Just about all segments of spinal cord injury affect the legs and feet, as well as bladder, bowel and sexual function. A number of other complications may accompany SCI: low blood pressure, autonomic dysreflexia (for injuries above T6), spasticity, and chronic pain. Then there are the secondary issues related to paralysis: pressure ulcers, respiratory issues, urinary tract infections, pain, and depression.

 

Complete vs. Incomplete

There are several tests doctors use to measure level of injury and -degree of paralysis. The most common is the American Spinal Injury Association (ASIA) Impairment Score (AIS), which assigns a letter grade to general levels.

ASIA A means no motor or sensory function is detected below the level of injury.

ASIA B means there is some sensory function, no motor function.

ASIA C indicates some motor function and some sensory function have been preserved.

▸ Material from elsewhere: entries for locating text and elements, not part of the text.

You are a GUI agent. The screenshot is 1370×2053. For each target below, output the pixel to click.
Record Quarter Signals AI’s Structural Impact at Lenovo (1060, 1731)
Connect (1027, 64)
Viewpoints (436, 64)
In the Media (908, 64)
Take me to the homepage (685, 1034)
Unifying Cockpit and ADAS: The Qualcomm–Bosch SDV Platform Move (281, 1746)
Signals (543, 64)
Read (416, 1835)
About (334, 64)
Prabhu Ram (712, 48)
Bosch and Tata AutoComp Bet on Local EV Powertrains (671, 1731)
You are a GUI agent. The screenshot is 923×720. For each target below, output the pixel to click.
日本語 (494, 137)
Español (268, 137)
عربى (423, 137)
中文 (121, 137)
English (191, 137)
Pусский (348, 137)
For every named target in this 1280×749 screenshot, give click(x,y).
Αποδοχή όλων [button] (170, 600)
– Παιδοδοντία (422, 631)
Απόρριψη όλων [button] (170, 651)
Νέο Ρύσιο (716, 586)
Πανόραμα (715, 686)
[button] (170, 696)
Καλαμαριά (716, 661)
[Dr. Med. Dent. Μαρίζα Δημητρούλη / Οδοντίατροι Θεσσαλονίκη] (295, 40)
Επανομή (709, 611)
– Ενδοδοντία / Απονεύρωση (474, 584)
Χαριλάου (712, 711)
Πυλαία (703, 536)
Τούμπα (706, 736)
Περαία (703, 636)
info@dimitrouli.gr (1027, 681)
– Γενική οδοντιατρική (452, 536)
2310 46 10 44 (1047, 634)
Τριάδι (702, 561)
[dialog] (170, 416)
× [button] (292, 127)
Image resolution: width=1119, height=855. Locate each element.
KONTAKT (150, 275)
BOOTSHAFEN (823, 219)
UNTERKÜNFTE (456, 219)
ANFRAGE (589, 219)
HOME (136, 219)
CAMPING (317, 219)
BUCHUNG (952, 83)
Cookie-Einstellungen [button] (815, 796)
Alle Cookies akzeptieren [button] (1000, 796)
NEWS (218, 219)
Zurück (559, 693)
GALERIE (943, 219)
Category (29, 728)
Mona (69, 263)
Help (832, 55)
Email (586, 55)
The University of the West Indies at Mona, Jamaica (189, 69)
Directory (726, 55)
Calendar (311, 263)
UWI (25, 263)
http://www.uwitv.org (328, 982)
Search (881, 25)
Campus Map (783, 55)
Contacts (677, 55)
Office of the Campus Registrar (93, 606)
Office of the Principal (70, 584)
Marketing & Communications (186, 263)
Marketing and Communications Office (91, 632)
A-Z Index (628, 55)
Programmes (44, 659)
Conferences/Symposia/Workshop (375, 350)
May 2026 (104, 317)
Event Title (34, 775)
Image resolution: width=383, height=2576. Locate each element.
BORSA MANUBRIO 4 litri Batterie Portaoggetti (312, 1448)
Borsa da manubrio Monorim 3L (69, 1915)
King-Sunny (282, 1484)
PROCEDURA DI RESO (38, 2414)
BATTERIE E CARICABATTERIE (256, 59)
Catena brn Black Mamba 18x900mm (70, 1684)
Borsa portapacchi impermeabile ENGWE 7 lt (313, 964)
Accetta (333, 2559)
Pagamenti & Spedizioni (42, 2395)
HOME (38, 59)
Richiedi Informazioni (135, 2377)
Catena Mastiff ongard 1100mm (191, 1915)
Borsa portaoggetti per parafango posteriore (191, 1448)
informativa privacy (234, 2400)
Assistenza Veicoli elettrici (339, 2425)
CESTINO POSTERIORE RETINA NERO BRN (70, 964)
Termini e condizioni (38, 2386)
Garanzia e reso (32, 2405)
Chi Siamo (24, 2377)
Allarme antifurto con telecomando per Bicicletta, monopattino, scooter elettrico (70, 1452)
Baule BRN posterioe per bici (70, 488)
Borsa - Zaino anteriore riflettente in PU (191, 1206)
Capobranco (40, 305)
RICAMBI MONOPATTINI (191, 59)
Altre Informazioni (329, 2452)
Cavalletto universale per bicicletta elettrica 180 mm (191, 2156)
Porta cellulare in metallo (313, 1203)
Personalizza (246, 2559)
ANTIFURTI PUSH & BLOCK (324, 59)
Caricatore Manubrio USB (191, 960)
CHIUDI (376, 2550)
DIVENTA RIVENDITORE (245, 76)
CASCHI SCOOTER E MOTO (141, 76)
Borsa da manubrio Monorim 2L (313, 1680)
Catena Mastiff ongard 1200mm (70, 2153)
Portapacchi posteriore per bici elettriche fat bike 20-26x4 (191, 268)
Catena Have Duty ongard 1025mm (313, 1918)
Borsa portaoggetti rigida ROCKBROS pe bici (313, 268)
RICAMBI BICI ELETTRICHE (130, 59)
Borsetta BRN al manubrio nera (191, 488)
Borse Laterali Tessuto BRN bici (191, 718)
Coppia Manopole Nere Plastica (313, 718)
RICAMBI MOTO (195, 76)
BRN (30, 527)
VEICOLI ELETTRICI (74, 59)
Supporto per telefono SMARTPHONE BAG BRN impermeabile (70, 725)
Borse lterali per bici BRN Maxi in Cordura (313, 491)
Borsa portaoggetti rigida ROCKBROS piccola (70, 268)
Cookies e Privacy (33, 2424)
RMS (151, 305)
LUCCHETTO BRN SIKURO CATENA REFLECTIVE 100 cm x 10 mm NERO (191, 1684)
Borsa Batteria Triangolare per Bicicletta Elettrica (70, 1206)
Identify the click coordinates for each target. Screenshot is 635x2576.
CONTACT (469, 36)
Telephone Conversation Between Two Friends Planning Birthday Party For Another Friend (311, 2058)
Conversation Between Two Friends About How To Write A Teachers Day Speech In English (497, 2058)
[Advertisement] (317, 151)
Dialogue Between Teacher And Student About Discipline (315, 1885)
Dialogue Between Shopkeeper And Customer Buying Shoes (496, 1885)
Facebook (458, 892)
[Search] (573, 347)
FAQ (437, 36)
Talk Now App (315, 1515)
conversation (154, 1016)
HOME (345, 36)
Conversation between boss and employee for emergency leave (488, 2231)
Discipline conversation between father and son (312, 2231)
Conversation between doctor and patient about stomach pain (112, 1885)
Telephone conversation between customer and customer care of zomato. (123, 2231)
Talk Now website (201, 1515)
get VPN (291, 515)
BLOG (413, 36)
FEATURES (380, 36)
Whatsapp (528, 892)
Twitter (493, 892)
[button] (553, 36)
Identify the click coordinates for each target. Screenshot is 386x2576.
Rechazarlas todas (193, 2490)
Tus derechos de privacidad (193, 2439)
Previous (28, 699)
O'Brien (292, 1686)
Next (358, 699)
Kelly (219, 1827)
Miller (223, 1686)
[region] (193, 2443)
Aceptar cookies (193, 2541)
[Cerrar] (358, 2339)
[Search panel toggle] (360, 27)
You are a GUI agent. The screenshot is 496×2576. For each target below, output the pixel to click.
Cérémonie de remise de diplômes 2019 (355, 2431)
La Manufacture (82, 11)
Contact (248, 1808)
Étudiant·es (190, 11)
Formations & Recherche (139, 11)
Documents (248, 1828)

ASIA D means more than half of muscle and sensory function remains.

ASIA E is normal.

One of the key aspects of the AISA score is completeness vs. incompleteness. In simple terms, a person with an incomplete injury has some ability to move muscles, or to feel touch or pinprick below the level of injury. That means there is spared sensory or motor function below the level of injury.

It is true in most cases of SCI that people improve beyond their initial diagnosis. Many people get quite a bit better over the first few months but generally, improvement plateaus after six months to a year. The important thing about complete vs. incomplete is that historically, incomplete patients stand a better chance of recovering some degree of function than those labeled complete.